Top Checkouts From New York Public Libraries

Top Checkouts From New York Public Libraries

New York Public Library released a list of its most-checked-out titles, and even better, the list is broken down by branch. You can read the full list here, but let's look at some highlights.

Manhattan, Chatham Square: Lao fu zi si ge liu ge by Ze Wang. A Chinese-language graphic novel whose title (Google) translates to "Old Master fourfold six grid." I can't tell you anything else about the book. What I CAN tell you is that Chatham Square is a major intersection in New York City that sees eight different streets all come together. What I can also tell you is that, if you're an English speaker, visit a library that caters to other languages. It's absolutely fascinating. And all you have to do is walk in the door. Highly recommend.

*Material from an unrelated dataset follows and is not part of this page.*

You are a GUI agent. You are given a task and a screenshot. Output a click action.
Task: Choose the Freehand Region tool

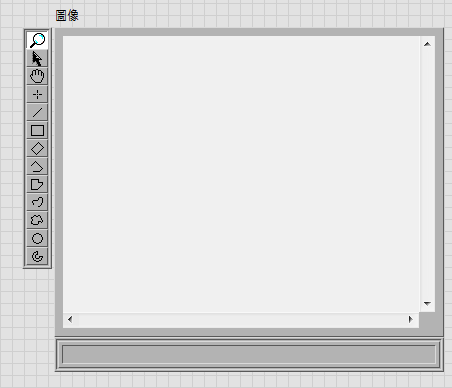tap(37, 220)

Staten Island, Great Kills: Kitty Genovese: The Murder, the Bystanders, the Crime That Changed America by Kevin Cook. A true-crime title, pretty fitting for a library called "Great Kills." Great Kills Library sounds, to me, like an archive of Call of Duty gameplay videos. That aside, the book chronicles the murder of Kitty Genovese, one of the darker, more psychologically-frightening events in recent history.

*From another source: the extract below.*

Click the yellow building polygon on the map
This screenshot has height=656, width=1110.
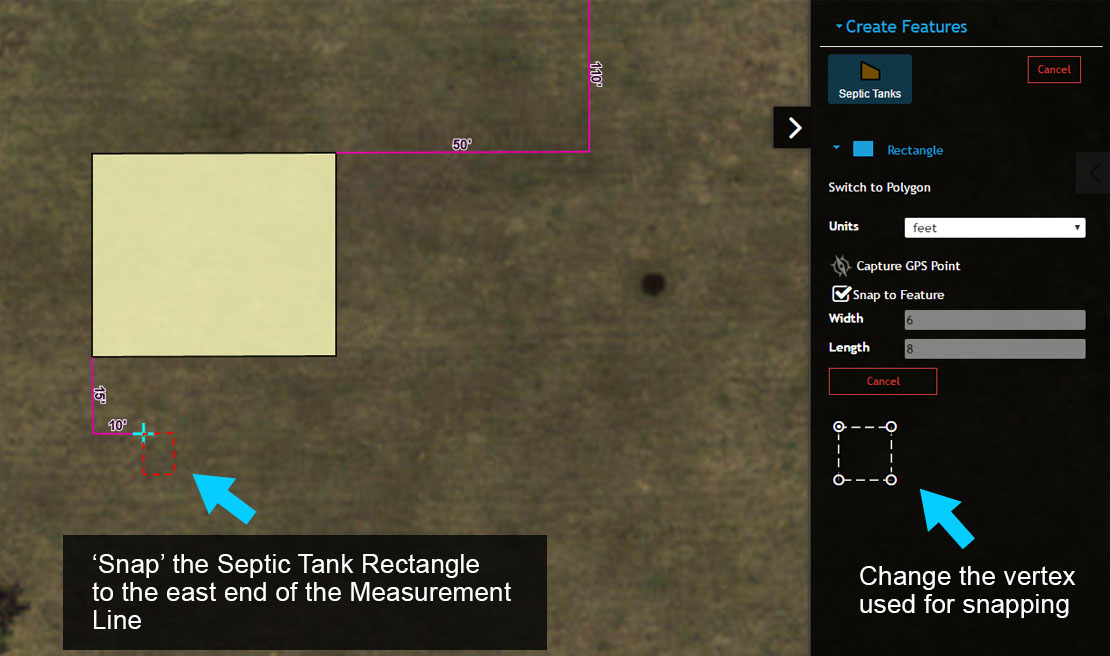tap(213, 255)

Brooklyn, Park Slope: Not That Kind of Girl by Lena Dunham. Makes sense, right? I suppose if someone did a TV show about my home town, I'd probably read her book. Not to mention it's a pretty popular title on its own. I do wonder, however, if New York books are popular in New York. I mean, it seems like about 50% of media takes place in New York. It seems like that to someone who doesn't live there, anyway. So how would a New Yorker keep up with New York stuff? Does the setting becomes less exciting and special? Or, perhaps, is it done badly so often that it's even more exciting when someone gets it right? Any New Yorkers have some insight?